## TEXTO
===

A especificidade e super especialização promovida na esfera da saúde, levou a se perder a riqueza de um instrumental valioso para a promoção do bem-estar humano. Conforme Jane Melo, ao deixarmos de lado o universo simbólico, ficamos desprovidos da compreensão que os antigos possuíam, que era o entendimento desse ‘‘curador interno’’ e seu processo de despertar, quando surgiam problemas aparentemente insolúveis.
AUXÍLIO – Para a psicóloga, a mitologia traz um grande auxílio no trabalho terapêutico, pois recupera informações que não deveriam ter sido esquecidas, sob pena de promover desconexão e desesperança no humano. ‘‘A verdadeira psicologia torna-se uma práxis arquetípica ao penetrar nas profundezas que subjazem a consciência’’, pontua.
Ela revela uma questão provocativa, levantada pelo mestre de psicologia alemão, Thorwald Dethlefsen: ‘‘Por que, cada vez mais pessoas no nosso meio cultural precisam urgentemente de uma terapia e como as pessoas que viveram nos últimos milênios conseguiam sobreviver sem sua ajuda?’’
O professor da Universidade de Munique explica que os homens de culturas antigas não precisavam de terapia porque tinham outros métodos que satisfaziam de modo muito mais adequado às necessidades da alma humana. Jane confirma ter havido um retrocesso no desenvolvimento humano, uma piora na própria essência. ‘‘É por isso que o homem moderno é psiquicamente mais doentio do que os homens de épocas anteriores. A psicoterapia transformou-se na resposta para uma perda sofrida por nossa cultura.’’
Dethlefsen acentua que hoje temos orgulho dessas ‘‘perdas’’, as quais fundamentam nossa sensação de ‘‘superioridade’’. Os mitos e seu culto, com os grandes e significativos potenciais energéticos trazidos por eles desde a Antigüidade, foram jogados fora muito apressadamente, na opinião do psicólogo. ‘‘É por isso que o mito e o culto estão tão distanciados da compreensão de nossa época, a tal ponto que esses conceitos despertam falsas associações.’’ Tudo hoje é ‘‘desmitificado’’ e ‘‘desmistificado’’, inclusive as religiões.

===

## TAREFAS A CUMPRIR
[1] No texto sobre mitologia e terapia, qual é a explicação do professor da Universidade de Munique para que os homens de culturas antigas não precisassem de terapia?
[2] Dê continuidade ao texto sobre mitologia e terapia, começando logo após a última frase.

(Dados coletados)
===

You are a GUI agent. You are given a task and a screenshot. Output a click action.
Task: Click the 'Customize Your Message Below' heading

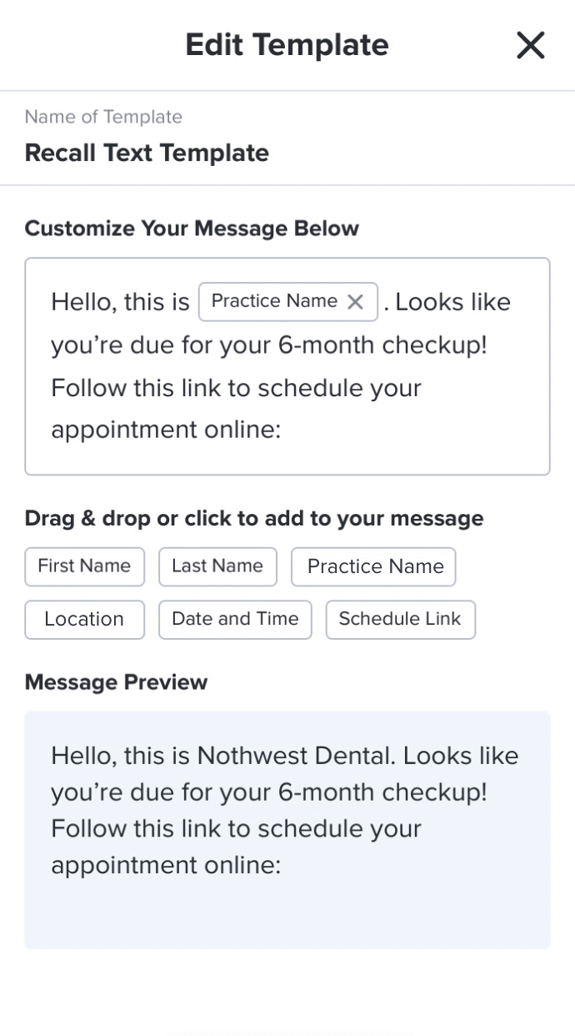point(192,229)
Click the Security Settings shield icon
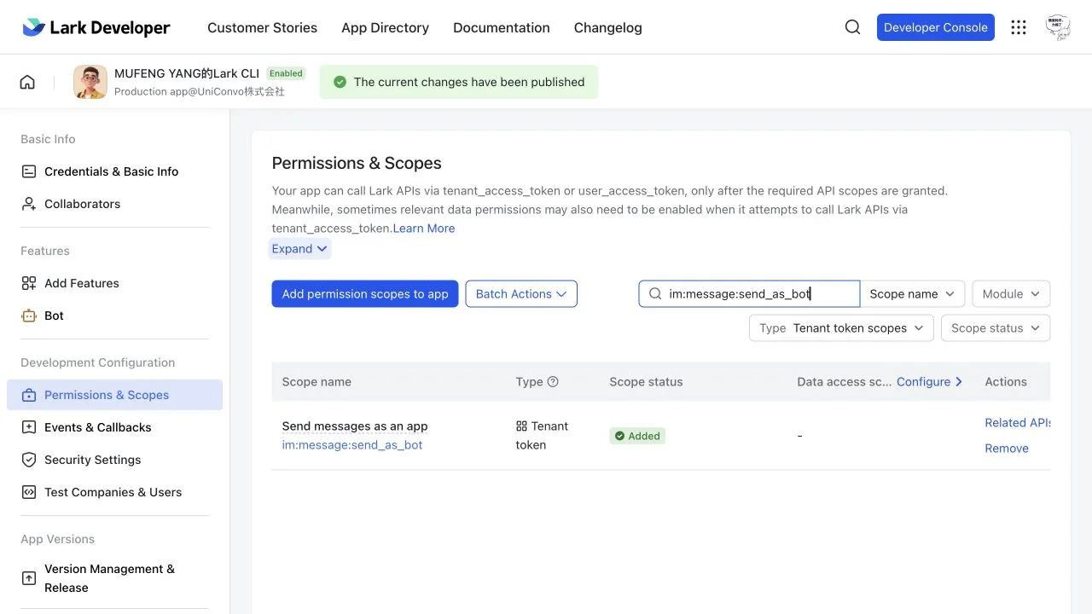This screenshot has height=614, width=1092. 29,460
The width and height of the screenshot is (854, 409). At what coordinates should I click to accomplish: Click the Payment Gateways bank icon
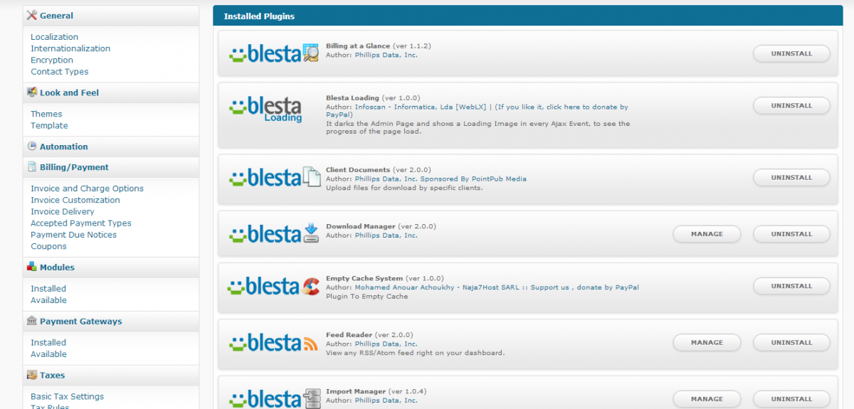point(31,321)

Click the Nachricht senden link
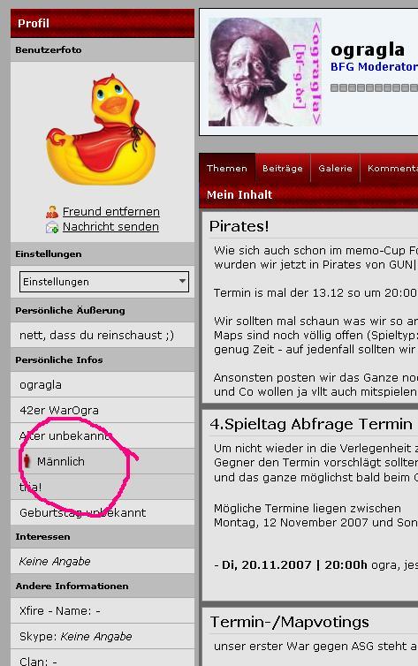[x=110, y=227]
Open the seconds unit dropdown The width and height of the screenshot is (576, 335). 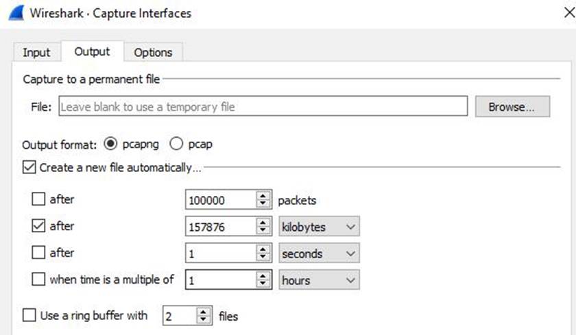coord(319,253)
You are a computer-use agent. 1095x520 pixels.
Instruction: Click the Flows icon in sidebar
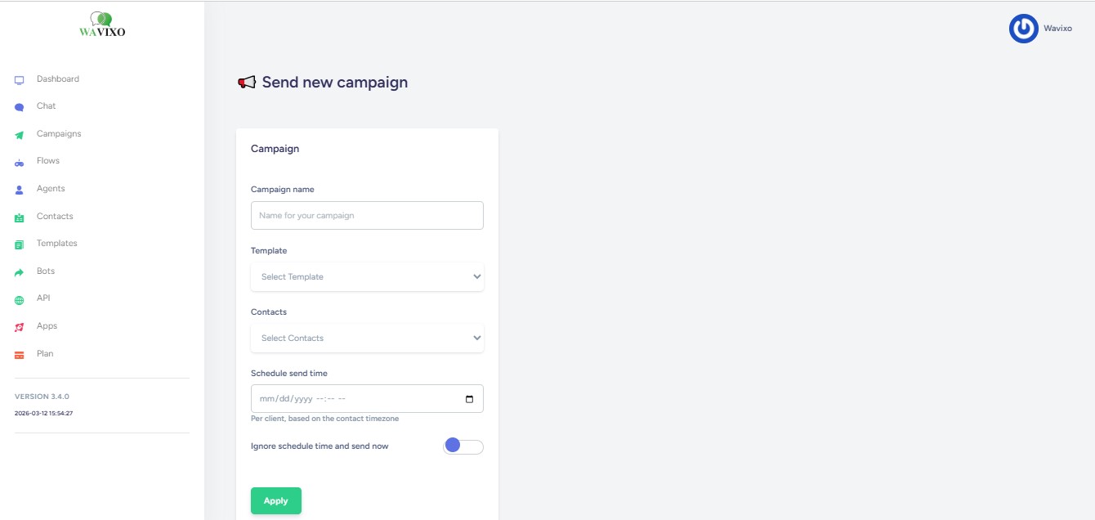20,162
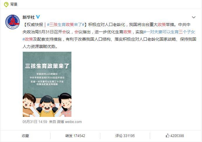The image size is (202, 142).
Task: Open the Xinhua round logo avatar
Action: pos(13,22)
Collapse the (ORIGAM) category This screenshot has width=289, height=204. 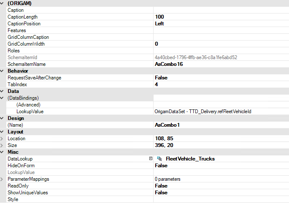point(3,3)
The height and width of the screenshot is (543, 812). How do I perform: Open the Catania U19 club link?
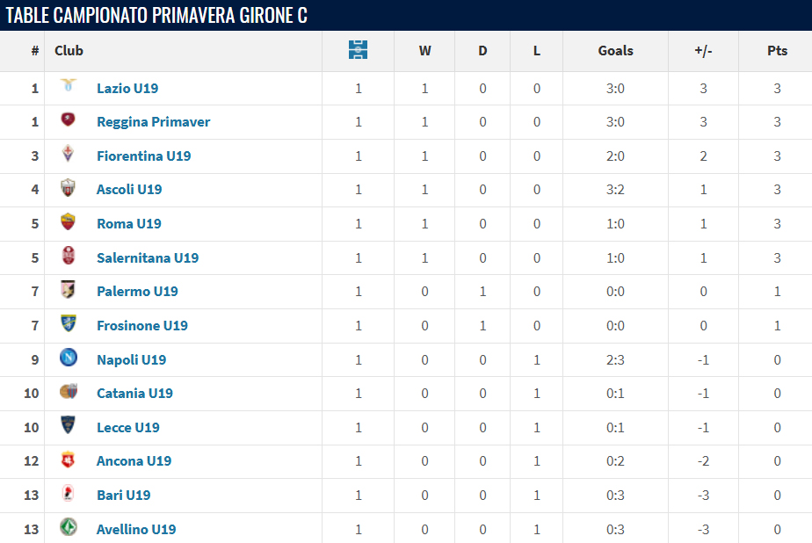point(134,393)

===

## RESULTADOS DO EXERCÍCIO
[1] Eles tinham outros métodos que satisfaziam de modo muito mais adequado às necessidades da alma humana.

[2]
Só que o mito, originariamente, não traz uma história fantástica, mas uma narrativa que contém a revelação de um princípio divino, transcedental e numinoso, capaz de acordar os processos internos e naturais de cura da psique.
MITO – Quíron, o centauro mitológico, filho de Saturno, o senhor do tempo e da ninfa Filira, foi rejeitado pela própria mãe ao nascer, quando esta se deparou com seu hibridismo (metade cavalo, metade humano). Quíron, o centauro mitológico, traz consigo o arquétipo do curador, sábio e artista. Conduz o humano ao universo dos símbolos, que resignificam crenças, conceitos e valores arraigados da cultura contemporânea, tecnicista e robótica.
De acordo com Jane, era Quíron quem instruía os heróis em suas jornadas, como o fez com Hércules, em seus doze trabalhos. Na astrologia, o planeta Quíron, descoberto em 1977, reaproximou os humanos do arquétipo do ‘‘curador ferido’’, já que traz sua ferida interna original (rejeição materna) e também outra incurável, por ter sido acidentalmente ferido por uma flecha envenenada. Ao buscar a cura para seu ferimento, passou a ajudar muitas pessoas a se curarem.
Cristina Soares lembra que Quíron aparece na mandala astrológica de todas as pessoas. O que muda é apenas a esfera em que apresenta a dor que o moverá na vida, no sentido de buscar sua cura e compartilhar suas descobertas com as demais pessoas.
Jane Melo confirma que todas as pessoas possuem um lado Quíron, seja representando pelo movimento de despertar de seu terapeuta interno, seja no aspecto híbrido do mito. E finaliza lembrando que o despertar do terapeuta interno pode ser estimulado no contato com o médico, o psicólogo, o artista e até mesmo, um mestre, um professor, um filme, uma música.
Cristina Soares finaliza afirmando que a tendência humana de esconder sua ferida para tentar não acessar a dor nos leva a repetir indefinidamente padrões até surgir o grito de ‘‘basta, quero mudar’’. É neste ponto então em que ocorre a entrega e cada um pode abraçar sua dor.